* Exercise: Your task is to reproduce exactly the lines that run from the beginning of the data through the line where "Select the 27.4 average position value" appears.

* Data in this exercise:
▼

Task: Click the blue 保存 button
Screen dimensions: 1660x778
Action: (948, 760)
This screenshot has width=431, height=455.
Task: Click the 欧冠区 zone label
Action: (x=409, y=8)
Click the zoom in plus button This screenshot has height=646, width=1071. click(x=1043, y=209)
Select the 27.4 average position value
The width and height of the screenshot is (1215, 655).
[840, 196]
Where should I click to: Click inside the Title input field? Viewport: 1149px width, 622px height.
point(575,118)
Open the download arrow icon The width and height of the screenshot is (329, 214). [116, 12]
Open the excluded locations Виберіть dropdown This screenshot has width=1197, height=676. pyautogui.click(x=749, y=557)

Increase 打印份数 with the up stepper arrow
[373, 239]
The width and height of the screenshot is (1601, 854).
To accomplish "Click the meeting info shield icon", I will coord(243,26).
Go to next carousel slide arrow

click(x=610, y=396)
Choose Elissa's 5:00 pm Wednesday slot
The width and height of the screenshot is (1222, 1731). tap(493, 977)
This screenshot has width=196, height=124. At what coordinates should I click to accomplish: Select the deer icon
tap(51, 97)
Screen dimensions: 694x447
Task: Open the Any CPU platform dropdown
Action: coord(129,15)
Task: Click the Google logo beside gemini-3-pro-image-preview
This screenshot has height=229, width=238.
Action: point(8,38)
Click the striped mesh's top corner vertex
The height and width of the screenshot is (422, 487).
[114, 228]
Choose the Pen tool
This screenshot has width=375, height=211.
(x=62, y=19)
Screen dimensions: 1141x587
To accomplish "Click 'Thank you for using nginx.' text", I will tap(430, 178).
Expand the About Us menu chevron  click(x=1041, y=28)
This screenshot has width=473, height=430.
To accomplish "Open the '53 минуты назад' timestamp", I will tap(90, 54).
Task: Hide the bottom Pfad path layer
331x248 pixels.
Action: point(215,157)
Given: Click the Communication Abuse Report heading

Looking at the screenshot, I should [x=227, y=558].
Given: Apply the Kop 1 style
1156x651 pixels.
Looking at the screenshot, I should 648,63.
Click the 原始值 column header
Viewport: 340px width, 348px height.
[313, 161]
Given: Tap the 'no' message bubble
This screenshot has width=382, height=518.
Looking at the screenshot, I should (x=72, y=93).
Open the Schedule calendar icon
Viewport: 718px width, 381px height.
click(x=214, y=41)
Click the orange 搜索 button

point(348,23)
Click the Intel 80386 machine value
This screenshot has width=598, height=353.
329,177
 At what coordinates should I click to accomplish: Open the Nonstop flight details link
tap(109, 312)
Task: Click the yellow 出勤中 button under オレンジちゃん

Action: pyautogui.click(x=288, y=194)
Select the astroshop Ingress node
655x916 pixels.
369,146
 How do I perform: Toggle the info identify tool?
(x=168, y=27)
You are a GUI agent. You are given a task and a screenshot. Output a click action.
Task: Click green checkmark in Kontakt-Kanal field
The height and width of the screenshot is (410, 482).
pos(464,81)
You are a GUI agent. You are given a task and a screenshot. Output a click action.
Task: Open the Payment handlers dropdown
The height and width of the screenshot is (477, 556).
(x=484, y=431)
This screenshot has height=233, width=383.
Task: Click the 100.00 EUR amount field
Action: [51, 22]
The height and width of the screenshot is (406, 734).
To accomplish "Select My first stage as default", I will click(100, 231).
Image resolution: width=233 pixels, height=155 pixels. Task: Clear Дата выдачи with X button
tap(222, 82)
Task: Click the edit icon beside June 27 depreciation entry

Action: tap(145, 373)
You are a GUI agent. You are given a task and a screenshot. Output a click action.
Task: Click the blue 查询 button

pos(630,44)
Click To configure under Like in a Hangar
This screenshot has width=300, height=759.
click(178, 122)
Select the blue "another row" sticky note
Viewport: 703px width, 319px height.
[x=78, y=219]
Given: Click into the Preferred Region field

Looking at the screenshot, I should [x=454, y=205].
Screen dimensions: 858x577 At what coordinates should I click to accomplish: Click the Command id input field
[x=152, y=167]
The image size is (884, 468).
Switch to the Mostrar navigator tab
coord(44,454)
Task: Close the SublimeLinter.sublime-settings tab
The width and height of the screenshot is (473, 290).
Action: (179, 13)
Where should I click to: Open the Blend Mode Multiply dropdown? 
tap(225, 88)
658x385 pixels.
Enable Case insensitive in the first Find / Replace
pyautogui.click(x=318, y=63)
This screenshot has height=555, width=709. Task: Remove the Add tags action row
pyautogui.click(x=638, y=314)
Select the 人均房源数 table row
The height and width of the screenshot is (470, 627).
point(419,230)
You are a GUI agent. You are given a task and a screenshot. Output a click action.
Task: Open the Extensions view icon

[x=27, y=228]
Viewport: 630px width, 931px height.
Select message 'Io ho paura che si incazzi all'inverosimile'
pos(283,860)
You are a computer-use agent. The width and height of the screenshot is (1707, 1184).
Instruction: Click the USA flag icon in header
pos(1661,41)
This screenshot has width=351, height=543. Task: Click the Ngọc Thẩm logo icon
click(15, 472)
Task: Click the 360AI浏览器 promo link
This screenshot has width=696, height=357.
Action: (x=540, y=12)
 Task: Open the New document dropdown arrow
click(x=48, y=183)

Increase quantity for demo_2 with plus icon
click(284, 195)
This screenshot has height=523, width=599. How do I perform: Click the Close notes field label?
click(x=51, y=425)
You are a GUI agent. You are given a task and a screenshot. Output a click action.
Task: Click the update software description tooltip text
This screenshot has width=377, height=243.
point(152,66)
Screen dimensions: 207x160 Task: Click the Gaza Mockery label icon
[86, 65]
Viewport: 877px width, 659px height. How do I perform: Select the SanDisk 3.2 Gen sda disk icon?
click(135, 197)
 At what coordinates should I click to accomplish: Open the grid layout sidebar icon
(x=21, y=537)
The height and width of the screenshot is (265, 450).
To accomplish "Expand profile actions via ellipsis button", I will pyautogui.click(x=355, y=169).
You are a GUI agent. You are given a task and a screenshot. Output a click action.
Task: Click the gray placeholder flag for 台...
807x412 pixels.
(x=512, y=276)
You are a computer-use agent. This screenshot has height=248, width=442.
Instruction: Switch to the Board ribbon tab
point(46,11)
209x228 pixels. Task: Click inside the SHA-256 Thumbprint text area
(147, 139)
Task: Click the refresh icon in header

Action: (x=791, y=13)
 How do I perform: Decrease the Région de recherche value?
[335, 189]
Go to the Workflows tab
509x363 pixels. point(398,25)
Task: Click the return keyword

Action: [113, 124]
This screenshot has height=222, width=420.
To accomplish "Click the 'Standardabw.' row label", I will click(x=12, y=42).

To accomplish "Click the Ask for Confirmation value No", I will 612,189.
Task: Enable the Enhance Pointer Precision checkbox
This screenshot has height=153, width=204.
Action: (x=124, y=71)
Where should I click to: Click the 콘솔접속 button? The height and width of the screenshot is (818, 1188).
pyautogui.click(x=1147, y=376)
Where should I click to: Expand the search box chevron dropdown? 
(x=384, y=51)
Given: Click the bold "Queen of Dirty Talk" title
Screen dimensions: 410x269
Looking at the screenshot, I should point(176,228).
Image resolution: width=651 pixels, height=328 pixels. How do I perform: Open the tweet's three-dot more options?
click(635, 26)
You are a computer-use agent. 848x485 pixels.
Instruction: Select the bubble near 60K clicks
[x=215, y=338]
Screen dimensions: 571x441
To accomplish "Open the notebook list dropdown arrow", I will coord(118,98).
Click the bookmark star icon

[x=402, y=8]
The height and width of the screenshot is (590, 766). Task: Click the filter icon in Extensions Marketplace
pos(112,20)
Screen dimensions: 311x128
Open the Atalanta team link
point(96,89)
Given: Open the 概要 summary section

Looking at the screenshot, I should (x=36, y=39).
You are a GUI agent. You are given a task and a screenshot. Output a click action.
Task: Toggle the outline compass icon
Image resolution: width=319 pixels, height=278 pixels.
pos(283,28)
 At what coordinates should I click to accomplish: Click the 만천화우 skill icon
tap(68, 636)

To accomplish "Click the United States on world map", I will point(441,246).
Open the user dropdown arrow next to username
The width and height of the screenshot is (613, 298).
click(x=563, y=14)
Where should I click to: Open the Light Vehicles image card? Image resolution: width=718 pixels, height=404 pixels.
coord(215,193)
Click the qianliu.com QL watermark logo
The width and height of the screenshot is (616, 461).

▲

* Exercise output:
Task: Click the blue 保存 button
Screen dimensions: 1660x778
Action: (948, 760)
This screenshot has width=431, height=455.
Task: Click the 欧冠区 zone label
Action: (x=409, y=8)
Click the zoom in plus button This screenshot has height=646, width=1071. click(x=1043, y=209)
Select the 27.4 average position value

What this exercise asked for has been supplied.